Extracted data entries:
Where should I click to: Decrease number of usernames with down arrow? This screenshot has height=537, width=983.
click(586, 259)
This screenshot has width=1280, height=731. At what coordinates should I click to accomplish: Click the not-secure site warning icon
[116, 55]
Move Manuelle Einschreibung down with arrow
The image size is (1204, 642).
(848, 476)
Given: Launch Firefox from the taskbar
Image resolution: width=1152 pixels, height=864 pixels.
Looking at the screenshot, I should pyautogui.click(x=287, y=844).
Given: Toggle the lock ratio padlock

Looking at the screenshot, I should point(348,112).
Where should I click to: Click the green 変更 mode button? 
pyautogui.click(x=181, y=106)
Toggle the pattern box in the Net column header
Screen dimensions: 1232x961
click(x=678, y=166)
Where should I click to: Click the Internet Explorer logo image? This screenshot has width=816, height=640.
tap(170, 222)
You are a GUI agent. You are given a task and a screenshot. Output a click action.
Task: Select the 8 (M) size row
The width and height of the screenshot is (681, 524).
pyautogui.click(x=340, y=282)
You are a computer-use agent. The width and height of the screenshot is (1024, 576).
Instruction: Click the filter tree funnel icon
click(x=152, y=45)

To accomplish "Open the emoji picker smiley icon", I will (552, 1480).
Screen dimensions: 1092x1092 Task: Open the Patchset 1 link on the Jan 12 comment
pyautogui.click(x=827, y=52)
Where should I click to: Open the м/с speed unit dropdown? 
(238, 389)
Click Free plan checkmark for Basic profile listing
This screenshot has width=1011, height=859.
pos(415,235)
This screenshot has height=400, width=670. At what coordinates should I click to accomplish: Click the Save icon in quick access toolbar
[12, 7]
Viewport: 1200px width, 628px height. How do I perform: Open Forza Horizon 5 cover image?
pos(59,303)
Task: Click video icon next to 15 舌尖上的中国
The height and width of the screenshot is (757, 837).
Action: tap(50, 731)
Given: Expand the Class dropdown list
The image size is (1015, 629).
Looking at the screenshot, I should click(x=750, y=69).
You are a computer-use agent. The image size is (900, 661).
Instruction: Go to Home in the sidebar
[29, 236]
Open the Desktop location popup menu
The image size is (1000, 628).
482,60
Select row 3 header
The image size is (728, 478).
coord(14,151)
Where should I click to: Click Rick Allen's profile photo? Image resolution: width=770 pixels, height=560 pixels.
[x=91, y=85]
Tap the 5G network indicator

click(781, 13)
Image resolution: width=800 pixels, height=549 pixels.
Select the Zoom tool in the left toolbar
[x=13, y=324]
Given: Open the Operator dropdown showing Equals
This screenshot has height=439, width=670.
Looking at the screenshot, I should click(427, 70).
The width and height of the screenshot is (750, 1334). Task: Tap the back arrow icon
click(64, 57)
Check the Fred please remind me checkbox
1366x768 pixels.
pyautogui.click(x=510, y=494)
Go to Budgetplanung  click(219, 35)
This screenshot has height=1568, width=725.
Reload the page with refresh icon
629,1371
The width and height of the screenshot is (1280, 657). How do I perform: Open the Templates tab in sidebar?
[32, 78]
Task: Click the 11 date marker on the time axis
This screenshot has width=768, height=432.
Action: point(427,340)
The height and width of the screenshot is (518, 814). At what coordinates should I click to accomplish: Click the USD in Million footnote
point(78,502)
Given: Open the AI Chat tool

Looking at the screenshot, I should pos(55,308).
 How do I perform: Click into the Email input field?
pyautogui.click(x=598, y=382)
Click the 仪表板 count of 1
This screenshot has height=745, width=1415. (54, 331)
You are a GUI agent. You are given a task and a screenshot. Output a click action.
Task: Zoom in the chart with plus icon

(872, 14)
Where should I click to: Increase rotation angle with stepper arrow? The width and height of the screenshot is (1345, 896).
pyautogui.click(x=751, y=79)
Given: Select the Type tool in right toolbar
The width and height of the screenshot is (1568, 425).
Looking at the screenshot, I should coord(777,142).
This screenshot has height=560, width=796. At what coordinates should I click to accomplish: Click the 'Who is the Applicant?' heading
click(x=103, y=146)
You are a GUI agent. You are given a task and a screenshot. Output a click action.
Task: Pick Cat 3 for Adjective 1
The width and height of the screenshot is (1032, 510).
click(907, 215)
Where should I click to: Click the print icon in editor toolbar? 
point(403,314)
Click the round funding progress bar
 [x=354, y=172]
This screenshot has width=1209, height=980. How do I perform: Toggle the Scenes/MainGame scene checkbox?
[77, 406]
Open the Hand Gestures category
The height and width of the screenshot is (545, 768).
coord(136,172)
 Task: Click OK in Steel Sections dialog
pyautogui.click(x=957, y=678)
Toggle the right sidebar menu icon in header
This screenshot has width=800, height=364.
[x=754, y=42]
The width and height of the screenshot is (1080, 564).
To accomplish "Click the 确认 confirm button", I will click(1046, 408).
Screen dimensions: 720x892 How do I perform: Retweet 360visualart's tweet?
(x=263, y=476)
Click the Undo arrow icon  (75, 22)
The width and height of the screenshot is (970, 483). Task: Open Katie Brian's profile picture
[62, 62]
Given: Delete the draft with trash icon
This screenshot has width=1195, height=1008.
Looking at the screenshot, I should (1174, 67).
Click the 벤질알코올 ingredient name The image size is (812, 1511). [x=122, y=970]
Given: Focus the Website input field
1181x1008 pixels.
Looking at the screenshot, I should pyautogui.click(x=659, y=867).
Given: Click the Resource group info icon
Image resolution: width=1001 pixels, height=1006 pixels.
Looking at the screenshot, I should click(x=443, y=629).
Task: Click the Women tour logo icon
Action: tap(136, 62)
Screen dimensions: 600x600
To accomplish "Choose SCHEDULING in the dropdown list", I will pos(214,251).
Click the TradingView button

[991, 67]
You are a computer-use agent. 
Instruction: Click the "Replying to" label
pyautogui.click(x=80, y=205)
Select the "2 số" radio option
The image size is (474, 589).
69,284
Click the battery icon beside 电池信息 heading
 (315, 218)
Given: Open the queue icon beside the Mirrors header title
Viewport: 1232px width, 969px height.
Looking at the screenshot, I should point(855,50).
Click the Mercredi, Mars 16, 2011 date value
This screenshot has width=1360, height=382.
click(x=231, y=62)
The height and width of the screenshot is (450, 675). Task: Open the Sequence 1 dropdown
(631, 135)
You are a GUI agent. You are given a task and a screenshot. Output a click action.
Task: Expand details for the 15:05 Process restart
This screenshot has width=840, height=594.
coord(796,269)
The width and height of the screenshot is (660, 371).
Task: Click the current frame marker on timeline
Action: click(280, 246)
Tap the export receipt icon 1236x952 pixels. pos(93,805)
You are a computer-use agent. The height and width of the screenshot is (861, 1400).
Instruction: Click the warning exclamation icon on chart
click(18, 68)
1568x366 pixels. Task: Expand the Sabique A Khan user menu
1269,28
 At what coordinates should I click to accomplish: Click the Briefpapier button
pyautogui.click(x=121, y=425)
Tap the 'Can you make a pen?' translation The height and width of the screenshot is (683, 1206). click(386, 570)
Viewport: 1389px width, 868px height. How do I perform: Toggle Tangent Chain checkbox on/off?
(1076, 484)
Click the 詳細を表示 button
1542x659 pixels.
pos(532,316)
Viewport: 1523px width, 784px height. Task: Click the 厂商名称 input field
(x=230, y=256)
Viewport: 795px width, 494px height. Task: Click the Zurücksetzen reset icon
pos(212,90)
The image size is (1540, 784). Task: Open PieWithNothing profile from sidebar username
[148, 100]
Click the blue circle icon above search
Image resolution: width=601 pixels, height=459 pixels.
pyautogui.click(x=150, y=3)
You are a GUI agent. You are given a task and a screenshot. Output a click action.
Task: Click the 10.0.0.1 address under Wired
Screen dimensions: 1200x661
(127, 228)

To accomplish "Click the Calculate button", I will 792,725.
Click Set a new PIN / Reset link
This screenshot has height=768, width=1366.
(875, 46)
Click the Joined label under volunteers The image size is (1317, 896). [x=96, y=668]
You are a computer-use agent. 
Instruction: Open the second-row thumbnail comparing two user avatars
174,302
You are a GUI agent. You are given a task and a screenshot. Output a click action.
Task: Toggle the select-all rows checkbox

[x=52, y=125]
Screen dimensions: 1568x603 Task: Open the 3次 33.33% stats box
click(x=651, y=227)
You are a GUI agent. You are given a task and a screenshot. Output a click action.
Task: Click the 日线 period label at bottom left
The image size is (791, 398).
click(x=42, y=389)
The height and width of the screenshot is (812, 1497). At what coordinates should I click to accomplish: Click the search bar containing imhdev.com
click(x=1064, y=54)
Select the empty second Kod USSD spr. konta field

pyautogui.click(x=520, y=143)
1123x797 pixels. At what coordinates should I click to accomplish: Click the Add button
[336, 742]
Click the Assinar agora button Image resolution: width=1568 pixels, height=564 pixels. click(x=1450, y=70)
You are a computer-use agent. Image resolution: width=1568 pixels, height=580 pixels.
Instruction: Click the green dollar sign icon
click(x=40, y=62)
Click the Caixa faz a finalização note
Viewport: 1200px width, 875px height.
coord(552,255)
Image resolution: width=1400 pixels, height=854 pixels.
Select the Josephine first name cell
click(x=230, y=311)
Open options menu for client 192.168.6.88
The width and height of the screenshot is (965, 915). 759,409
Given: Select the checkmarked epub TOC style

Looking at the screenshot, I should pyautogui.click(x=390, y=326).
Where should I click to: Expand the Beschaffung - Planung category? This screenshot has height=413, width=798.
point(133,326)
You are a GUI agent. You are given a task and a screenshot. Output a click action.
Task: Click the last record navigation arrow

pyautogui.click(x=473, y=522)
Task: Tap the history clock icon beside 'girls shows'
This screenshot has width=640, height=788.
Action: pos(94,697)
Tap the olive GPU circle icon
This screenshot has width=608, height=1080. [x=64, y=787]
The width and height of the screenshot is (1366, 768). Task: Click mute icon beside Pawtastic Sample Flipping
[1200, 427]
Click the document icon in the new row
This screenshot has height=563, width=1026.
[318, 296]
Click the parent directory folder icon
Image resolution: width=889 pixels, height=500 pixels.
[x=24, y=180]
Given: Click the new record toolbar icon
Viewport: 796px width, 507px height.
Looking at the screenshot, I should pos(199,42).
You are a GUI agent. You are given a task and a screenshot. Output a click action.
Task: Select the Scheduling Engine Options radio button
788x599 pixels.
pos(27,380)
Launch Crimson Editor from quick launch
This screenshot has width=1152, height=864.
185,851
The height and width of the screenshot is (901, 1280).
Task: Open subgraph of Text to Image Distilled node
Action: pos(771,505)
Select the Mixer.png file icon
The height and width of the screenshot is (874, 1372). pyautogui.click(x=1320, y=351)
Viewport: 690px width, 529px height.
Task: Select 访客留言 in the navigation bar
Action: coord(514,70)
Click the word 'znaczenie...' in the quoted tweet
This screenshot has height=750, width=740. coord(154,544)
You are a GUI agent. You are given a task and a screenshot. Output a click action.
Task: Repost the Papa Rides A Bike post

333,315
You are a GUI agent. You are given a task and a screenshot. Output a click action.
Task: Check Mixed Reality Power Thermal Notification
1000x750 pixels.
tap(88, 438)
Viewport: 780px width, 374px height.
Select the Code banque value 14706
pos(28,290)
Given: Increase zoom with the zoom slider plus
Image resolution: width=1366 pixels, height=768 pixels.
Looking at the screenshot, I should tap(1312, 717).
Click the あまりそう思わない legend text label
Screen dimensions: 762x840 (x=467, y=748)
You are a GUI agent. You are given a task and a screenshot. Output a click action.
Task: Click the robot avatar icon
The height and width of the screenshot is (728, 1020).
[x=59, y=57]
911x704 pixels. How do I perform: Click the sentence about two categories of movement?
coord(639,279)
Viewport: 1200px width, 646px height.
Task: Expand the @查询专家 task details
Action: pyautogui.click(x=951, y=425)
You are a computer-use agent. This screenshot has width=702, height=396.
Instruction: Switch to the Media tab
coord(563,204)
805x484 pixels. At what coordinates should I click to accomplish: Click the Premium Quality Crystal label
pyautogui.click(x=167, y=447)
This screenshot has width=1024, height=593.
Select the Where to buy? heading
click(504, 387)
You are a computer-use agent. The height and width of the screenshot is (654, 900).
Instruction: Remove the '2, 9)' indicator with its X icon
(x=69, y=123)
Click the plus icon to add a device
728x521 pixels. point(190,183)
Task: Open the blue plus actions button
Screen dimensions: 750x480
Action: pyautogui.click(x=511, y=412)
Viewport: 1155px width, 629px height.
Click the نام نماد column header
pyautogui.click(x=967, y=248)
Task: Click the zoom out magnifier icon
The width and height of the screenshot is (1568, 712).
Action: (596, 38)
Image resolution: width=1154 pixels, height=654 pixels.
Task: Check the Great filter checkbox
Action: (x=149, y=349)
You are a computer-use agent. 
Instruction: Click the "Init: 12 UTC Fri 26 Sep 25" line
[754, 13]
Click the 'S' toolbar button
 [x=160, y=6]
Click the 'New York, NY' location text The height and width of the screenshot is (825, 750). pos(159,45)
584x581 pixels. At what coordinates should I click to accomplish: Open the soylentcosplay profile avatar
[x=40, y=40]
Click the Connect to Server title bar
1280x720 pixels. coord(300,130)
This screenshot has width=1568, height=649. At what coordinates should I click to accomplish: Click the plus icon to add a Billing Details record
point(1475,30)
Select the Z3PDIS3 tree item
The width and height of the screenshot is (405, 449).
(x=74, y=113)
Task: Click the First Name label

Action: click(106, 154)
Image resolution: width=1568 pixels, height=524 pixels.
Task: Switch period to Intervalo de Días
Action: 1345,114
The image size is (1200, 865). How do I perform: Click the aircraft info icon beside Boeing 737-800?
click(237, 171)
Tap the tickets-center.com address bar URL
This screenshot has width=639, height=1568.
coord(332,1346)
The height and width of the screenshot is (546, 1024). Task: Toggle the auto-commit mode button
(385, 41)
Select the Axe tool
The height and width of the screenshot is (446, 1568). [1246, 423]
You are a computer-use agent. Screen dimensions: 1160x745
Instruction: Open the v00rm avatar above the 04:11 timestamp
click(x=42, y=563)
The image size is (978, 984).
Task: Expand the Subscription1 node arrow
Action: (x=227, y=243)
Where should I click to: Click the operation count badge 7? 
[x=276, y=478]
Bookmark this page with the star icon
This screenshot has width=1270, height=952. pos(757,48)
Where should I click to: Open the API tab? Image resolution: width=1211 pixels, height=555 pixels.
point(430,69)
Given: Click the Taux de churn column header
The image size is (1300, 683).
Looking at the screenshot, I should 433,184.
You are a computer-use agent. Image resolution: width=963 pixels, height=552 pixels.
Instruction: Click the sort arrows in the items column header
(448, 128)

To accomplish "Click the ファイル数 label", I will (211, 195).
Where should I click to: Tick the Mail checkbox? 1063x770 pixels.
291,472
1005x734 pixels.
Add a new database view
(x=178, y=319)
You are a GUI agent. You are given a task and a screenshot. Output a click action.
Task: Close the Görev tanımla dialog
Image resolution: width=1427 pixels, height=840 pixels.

• _What you will do_
Identify each line in the entries with the word "computer" and copy it.

• _Response_
You are a computer-use agent. The width and height of the screenshot is (1024, 576).
You are a computer-use agent. The image size is (900, 661).
You are a computer-use agent. 
You are a computer-use agent. The height and width of the screenshot is (861, 1400).
You are a computer-use agent. 
You are a computer-use agent. Image resolution: width=1568 pixels, height=580 pixels.
You are a computer-use agent. This screenshot has width=702, height=396.
You are a computer-use agent. The height and width of the screenshot is (654, 900).
You are a computer-use agent. 
You are a computer-use agent. Screen dimensions: 1160x745
You are a computer-use agent. Image resolution: width=963 pixels, height=552 pixels.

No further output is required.